IgG1 fragment crystallizable (Fc) galactosylation in all patients stratified on diagnose, compared to their donors and age-matched healthy controls. IgG1 Fc galactosylation in children (A) with non-malignant hematological diseases and (B) with malignant hematological diseases. H: age-matched healthy controls, Pre: patients prior to hematopoietic stem cell transplantation (HSCT), 6 m: patients 6 months after HSCT, 12 m: patients 12 months after HSCT, D: donors prior to HSCT. Patients and donors were compared by Wilcoxon signed-rank tests, healthy controls and patients with Mann–Whitney U tests. p-Values <0.015 were considered statistically significant after 5% FDR correction (as indicated by the asterisks above the plots).

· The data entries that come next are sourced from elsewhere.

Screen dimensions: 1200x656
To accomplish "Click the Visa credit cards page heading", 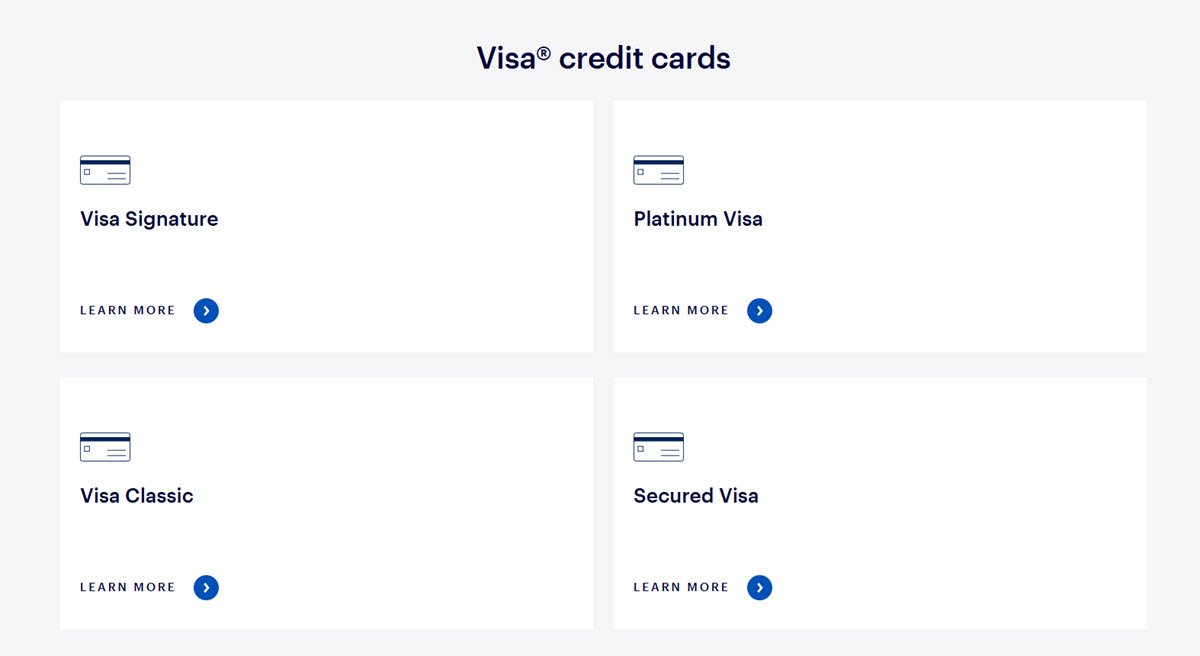I will click(x=602, y=58).
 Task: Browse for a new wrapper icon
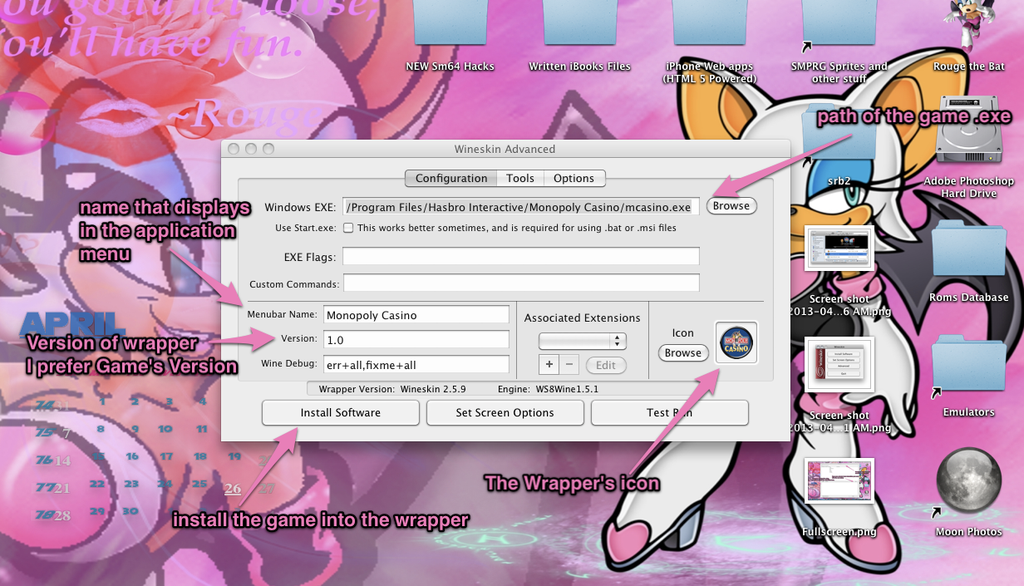tap(683, 353)
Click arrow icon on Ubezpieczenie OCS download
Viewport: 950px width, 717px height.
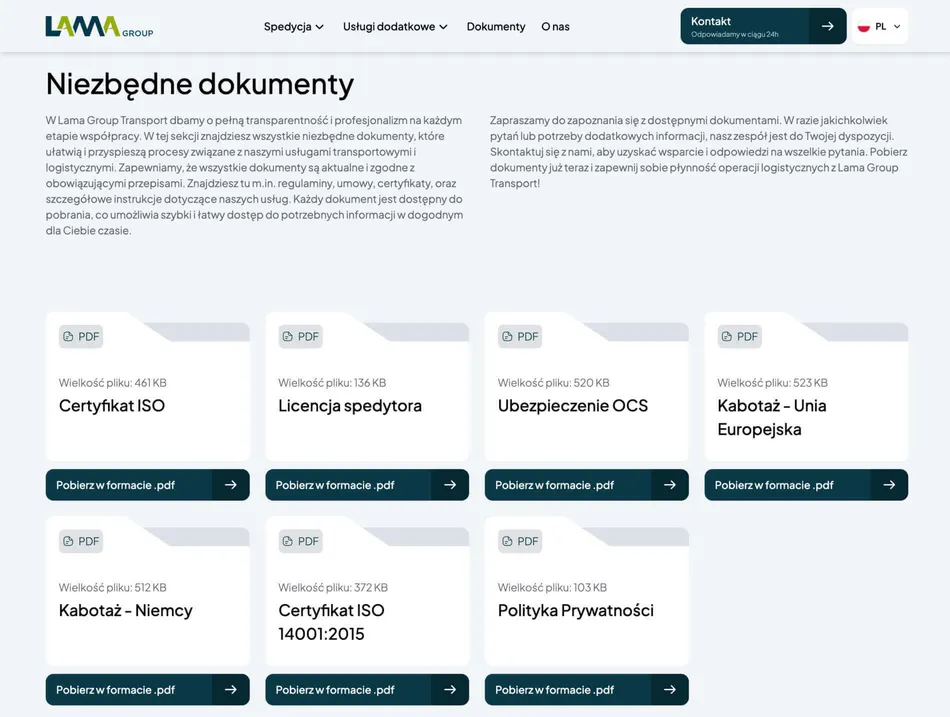pos(669,485)
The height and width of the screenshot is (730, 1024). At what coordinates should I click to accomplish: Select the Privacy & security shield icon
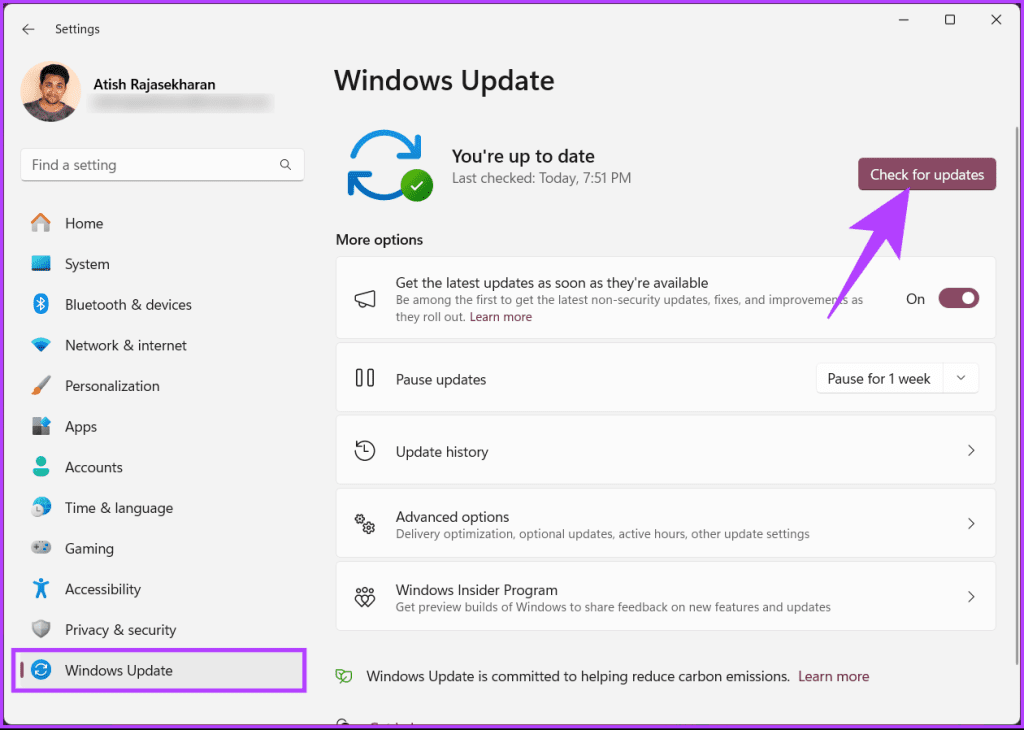[40, 629]
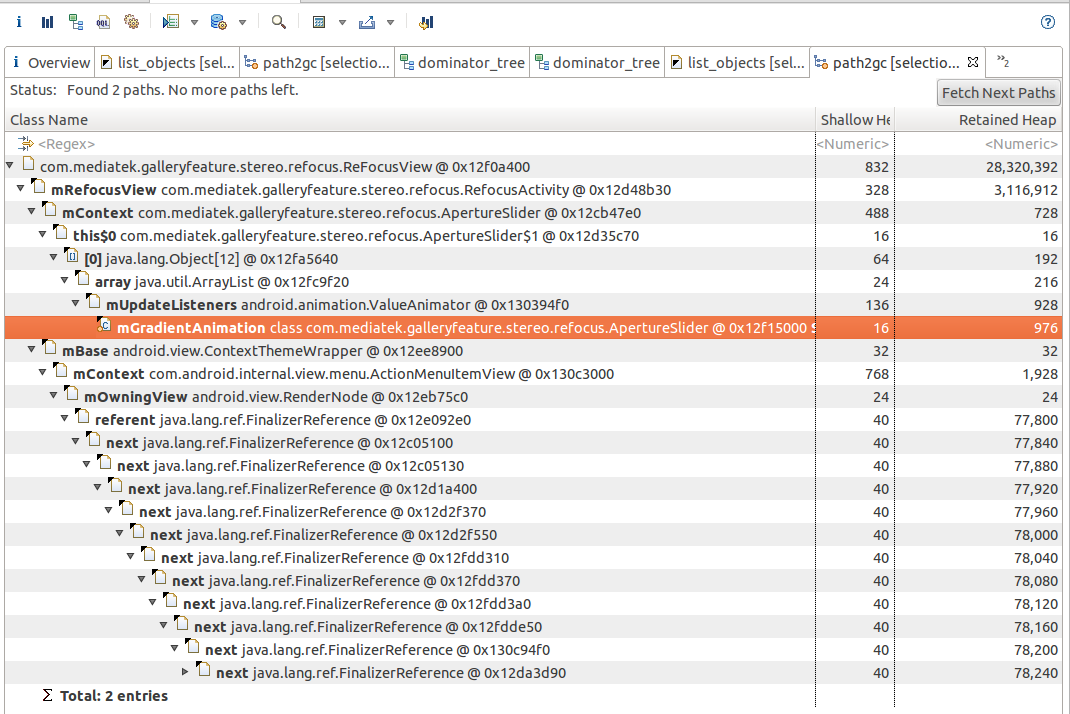
Task: Click the run reports toolbar icon
Action: point(170,21)
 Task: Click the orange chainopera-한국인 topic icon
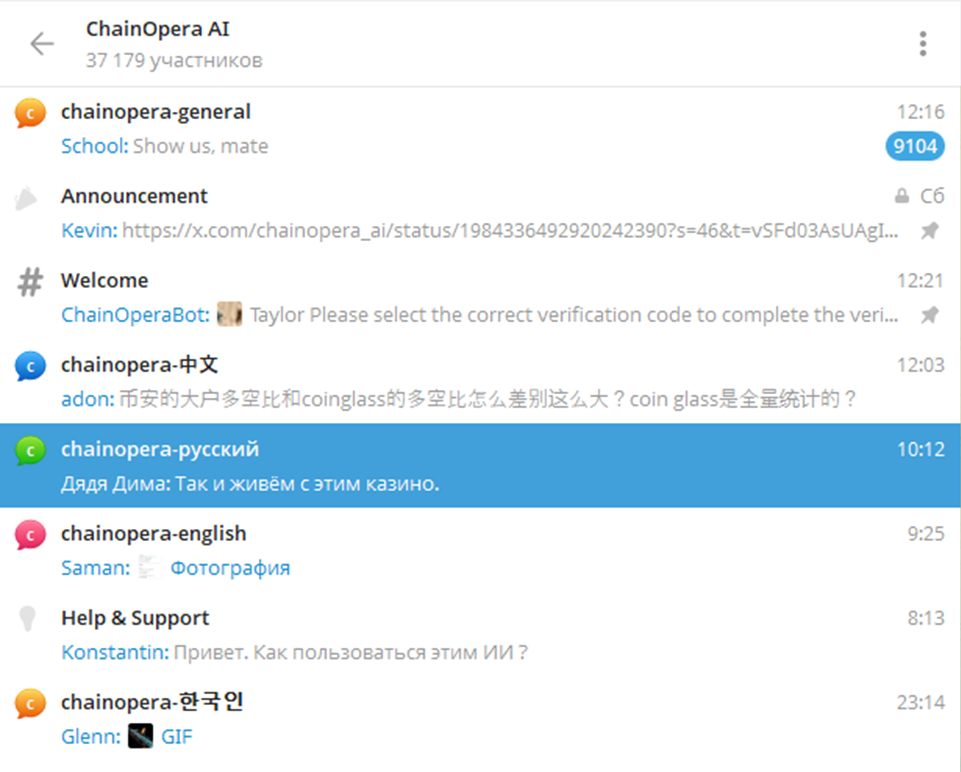click(30, 704)
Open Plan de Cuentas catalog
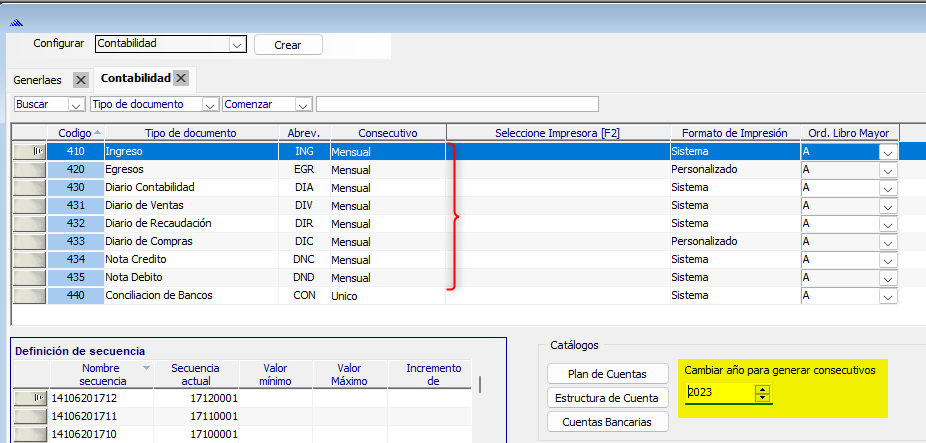This screenshot has width=926, height=443. coord(607,373)
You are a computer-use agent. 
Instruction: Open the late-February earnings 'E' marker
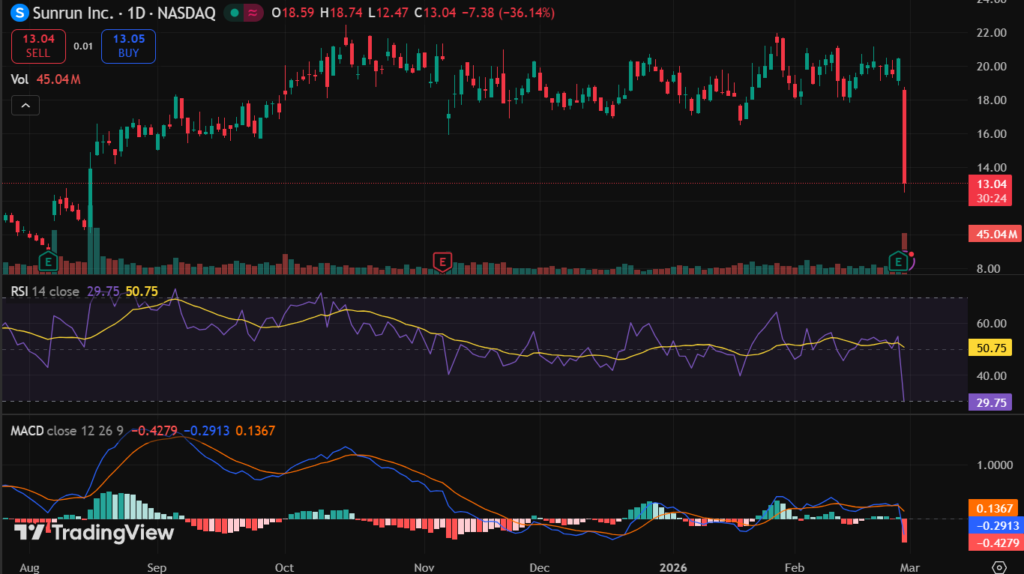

For non-malignant hematological diseases, n (H, Pre, 6 m, 12 m, D) = 18, 16, 18, 18, 14, for malignant hematological diseases, n (H, Pre, 6 m, 12 m, D) = 16, 16, 16, 16, 15, respectively.

Figure 5

IgG1 fragment crystallizable (Fc) glycosylation features in patients with malignant hematological diseases, compared to their donors and age-matched healthy controls. IgG1 (A) hybrid-type glycans and (B) sialylation differ between healthy controls (H) and patients before hematopoietic stem cell transplantation (HSCT) (Pre). In addition, IgG1 (A) hybrid-type glycans and (B) sialylation are different between patients and donors (D), and IgG1 (A) hybrid-type glycans and (C) sialylation per galactose change within the patients after HSCT. 6 m: patients 6 months after HSCT, 12 m: patients 12 months after HSCT. Patients and donors were compared by Wilcoxon signed-rank tests, healthy controls and patients with Mann–Whitney U tests. p-Values <0.015 were considered statistically significant after 5% FDR correction (as indicated by the asterisks above the plots). For all IgG1 glycosylation features in patients treated for malignant hematological diseases, n (H, Pre, 6 m, 12 m, D) = 16, 16, 16, 16, 15, respectively.